** START OF Material provided **

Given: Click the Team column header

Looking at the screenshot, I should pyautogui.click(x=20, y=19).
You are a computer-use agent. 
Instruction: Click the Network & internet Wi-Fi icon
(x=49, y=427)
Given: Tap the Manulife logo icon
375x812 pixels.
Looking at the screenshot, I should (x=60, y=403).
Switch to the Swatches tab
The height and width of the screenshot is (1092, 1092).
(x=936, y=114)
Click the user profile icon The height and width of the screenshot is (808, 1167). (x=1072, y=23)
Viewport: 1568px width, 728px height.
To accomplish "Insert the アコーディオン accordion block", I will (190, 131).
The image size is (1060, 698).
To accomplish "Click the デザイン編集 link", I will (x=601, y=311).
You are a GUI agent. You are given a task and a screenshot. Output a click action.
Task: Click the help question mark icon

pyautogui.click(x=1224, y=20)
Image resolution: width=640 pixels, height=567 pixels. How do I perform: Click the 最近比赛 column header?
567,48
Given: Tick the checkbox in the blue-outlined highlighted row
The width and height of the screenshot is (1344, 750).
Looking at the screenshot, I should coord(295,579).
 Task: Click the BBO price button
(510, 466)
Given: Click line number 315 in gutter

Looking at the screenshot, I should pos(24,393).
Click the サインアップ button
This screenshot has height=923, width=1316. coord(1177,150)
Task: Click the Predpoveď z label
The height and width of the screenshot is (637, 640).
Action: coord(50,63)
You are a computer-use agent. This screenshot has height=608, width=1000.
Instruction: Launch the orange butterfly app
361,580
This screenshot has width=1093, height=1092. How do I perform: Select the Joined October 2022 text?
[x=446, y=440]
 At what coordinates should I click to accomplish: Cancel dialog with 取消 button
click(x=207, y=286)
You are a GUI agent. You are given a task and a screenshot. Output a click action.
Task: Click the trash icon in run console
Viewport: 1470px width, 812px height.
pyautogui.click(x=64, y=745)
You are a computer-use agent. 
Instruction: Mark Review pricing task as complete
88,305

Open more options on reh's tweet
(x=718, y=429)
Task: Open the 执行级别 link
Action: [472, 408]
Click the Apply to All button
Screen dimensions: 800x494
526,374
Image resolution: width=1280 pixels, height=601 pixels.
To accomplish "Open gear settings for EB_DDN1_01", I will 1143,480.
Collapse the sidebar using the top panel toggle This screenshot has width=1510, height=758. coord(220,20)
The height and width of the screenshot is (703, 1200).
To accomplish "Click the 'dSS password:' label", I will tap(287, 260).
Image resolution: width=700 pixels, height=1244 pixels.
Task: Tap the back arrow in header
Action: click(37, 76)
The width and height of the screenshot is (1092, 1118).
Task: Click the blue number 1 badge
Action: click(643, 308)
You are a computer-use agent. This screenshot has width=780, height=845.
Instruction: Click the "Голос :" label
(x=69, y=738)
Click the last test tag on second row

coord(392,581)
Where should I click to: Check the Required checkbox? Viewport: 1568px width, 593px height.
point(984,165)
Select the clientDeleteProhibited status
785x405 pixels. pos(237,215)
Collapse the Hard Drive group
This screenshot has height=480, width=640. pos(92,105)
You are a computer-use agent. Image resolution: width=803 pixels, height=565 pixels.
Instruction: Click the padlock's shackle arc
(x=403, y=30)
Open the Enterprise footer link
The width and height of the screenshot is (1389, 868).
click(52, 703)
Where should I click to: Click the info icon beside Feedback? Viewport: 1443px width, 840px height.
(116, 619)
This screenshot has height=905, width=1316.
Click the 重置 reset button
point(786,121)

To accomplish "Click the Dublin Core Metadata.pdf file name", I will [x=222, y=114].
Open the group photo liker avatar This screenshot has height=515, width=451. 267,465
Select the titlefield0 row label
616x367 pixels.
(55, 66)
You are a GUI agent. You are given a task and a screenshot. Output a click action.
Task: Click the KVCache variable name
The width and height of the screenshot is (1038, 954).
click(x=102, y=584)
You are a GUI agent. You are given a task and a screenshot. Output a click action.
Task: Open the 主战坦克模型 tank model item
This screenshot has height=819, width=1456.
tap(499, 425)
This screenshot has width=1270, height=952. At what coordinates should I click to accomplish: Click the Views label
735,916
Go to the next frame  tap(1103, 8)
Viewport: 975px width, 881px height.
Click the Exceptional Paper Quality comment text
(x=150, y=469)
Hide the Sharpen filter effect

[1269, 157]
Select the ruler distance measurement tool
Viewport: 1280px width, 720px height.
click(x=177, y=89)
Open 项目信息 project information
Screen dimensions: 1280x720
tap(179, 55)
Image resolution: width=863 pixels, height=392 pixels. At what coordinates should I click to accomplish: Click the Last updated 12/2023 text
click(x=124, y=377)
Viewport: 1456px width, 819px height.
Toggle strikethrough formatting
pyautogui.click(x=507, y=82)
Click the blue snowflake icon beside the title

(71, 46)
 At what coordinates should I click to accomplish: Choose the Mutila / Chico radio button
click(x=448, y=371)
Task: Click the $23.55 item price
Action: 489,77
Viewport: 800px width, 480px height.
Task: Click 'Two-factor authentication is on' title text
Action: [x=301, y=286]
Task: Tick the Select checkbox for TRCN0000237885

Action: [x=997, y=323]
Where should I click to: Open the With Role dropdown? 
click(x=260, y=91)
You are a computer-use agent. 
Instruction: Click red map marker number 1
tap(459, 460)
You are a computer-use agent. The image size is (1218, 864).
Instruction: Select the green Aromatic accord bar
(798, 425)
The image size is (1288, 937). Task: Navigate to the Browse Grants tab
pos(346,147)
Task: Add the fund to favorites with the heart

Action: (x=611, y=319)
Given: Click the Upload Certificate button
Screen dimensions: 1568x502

** END OF Material provided **

# [Your task]
Pick out every line in the data above that contains the string "checkbox", and copy each of those lines in full.

# [Result]
Given: Tick the checkbox in the blue-outlined highlighted row
Where should I click to: Check the Required checkbox? Viewport: 1568px width, 593px height.
Task: Tick the Select checkbox for TRCN0000237885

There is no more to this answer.